_KURZAUFGABE 1_
Nenne alle Personen, die im Lesetext über den Walk namentlich vorkommen.

______

Swen wird mir nun zustimmen, so ein Walk mit dem Gefühl „ es könnte ja“ ist schon etwas anderes als eine Safari im Jeep. Wunderbar intensiv und so echt. Georg war durch das Gewehr entspannt beruhigt und lauschte auch den Geschichten über Heilpflanzen oder den Eigenschaften der unterschiedlichen Kacken. Ja, ihr habt richtig gelesen, es ging um Kacke. Forrest nahm davon reichlich in die Hand, um uns die Unterschiede der verschiedenen Dung-Arten zu erklären. Eigentlich alles aus Gras, was die Neutralität der eckeligen Sache verdeutlicht. Nur die von Raubtieren sollte man nie in die Hand nehmen, denn hier tummeln sich tödliche Bakterien, die nur in chinesische Labore gehören. Die Kacke von Impalas dagegen kann man als Spuckkerne nutzen, wie Forrest dann auch direkt vorführte. Für mein Gefühl etwas zu viel Natürlichkeit, aber Georg packte mal ein „Kügelchen“ für später ein. Man weiß ja nie.

______

_KURZAUFGABE 2_
Formatiere die Zeilen der Zielpositionsdaten von der Zeile mit „bearing (611, 924)“ bis hinunter zur letzten Zeile als Markdown-Tabelle mit den Spalten „Nr“ und „Zeile“.

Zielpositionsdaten
______

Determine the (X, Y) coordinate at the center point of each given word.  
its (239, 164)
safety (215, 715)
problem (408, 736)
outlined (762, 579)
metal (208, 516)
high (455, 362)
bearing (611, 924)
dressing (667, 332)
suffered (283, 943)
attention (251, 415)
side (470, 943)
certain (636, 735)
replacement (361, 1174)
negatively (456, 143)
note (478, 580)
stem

______

_LÖSUNG 1_
Swen, Georg, Forrest

_LÖSUNG 2_
| Nr | Zeile |
|---|---|
| 1 | bearing (611, 924) |
| 2 | dressing (667, 332) |
| 3 | suffered (283, 943) |
| 4 | attention (251, 415) |
| 5 | side (470, 943) |
| 6 | certain (636, 735) |
| 7 | replacement (361, 1174) |
| 8 | negatively (456, 143) |
| 9 | note (478, 580) |
| 10 | stem |